LA VÉNÉRATION DU PETIT ENFANT
- Posté par Guillaume Lemonde
- Catégories Articles, Démarche Saluto, Pédagogie
- Date 5 janvier 2024
En cette période de Noël, j’aimerais vous partager ceci :
L’enfant, le petit-enfant qui découvre comment la fourmi parcourt un brin d’herbe, comment la grosse vache meugle dans le pré, cet enfant n’est pas encore d’ici. Il est un étranger, étonné de ce qu’il voit, de ce qu’il entend. Un coq vient de chanter et l’enfant s’arrête dans son jeu, surpris. Il fait remarquer à l’adulte qui est là, ce qu’il vient d’entendre. Il écarquille les yeux, s’immobilise, écoute… Tout est extraordinaire pour le petit-enfant.
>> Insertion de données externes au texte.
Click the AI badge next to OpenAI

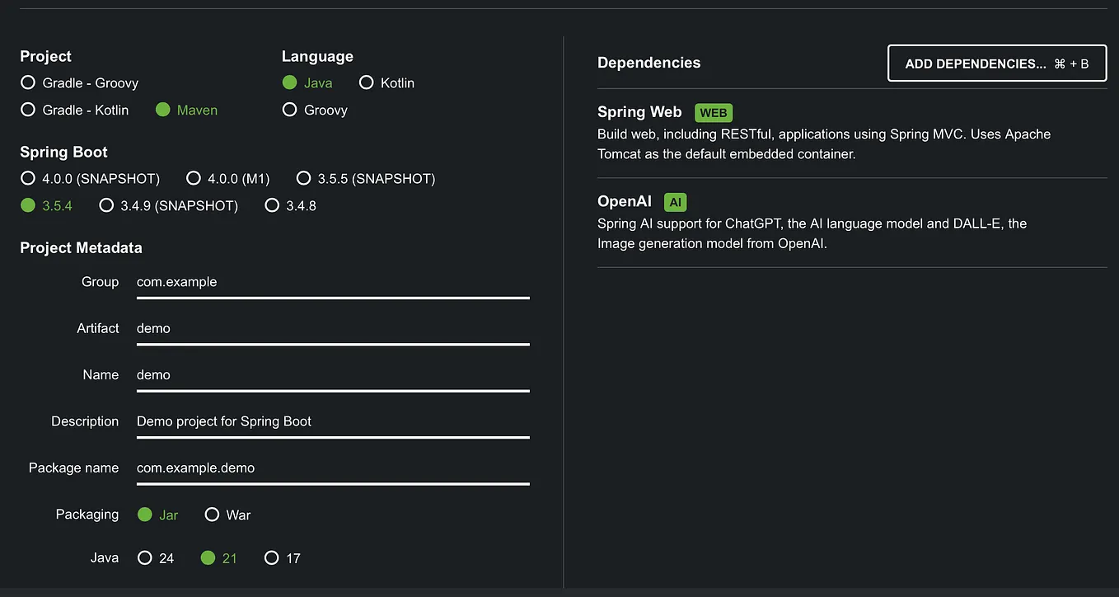coord(675,201)
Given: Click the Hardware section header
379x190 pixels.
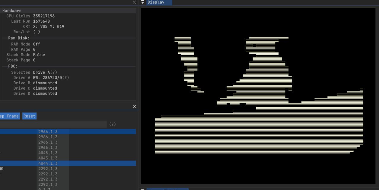Looking at the screenshot, I should coord(12,11).
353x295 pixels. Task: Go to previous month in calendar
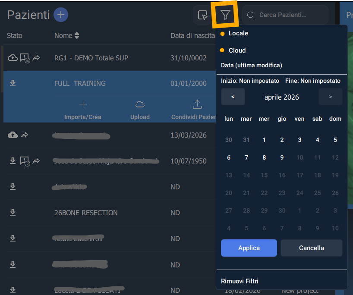tap(233, 97)
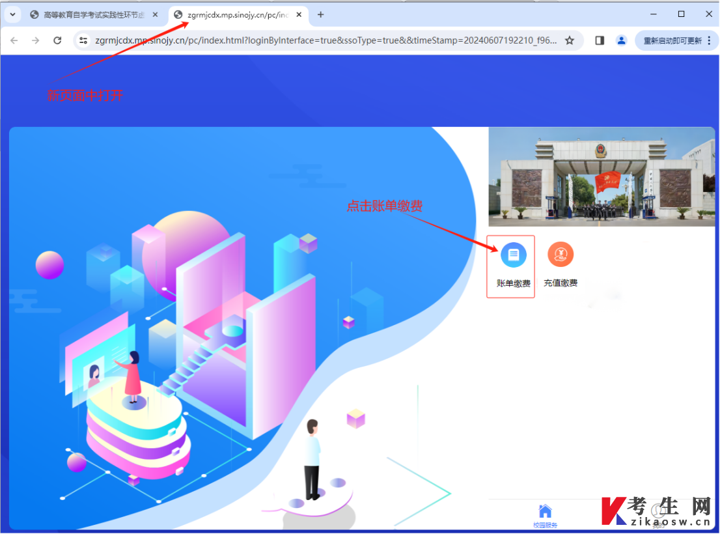Image resolution: width=720 pixels, height=534 pixels.
Task: View site information icon in address bar
Action: click(83, 40)
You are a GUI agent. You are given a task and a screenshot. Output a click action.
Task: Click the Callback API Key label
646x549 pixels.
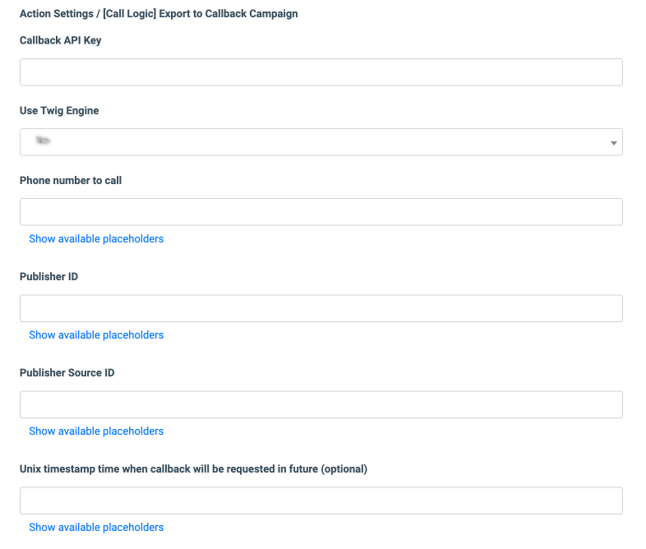[x=61, y=40]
Dans son berceau, déjà, ses mains qu’il agitait devant ses yeux, ses pieds qu’il portait à sa bouche, pouvaient l’occuper des heures durant… Il s’est ensuite dressé et a rencontré pour la première fois la gravité. Il a fait tomber la petite cuillère, encore et encore, faisant des expériences uniques. Il a découvert les causes et les conséquences de bien des choses. Quand une petite cuillère est lâchée, elle tombe.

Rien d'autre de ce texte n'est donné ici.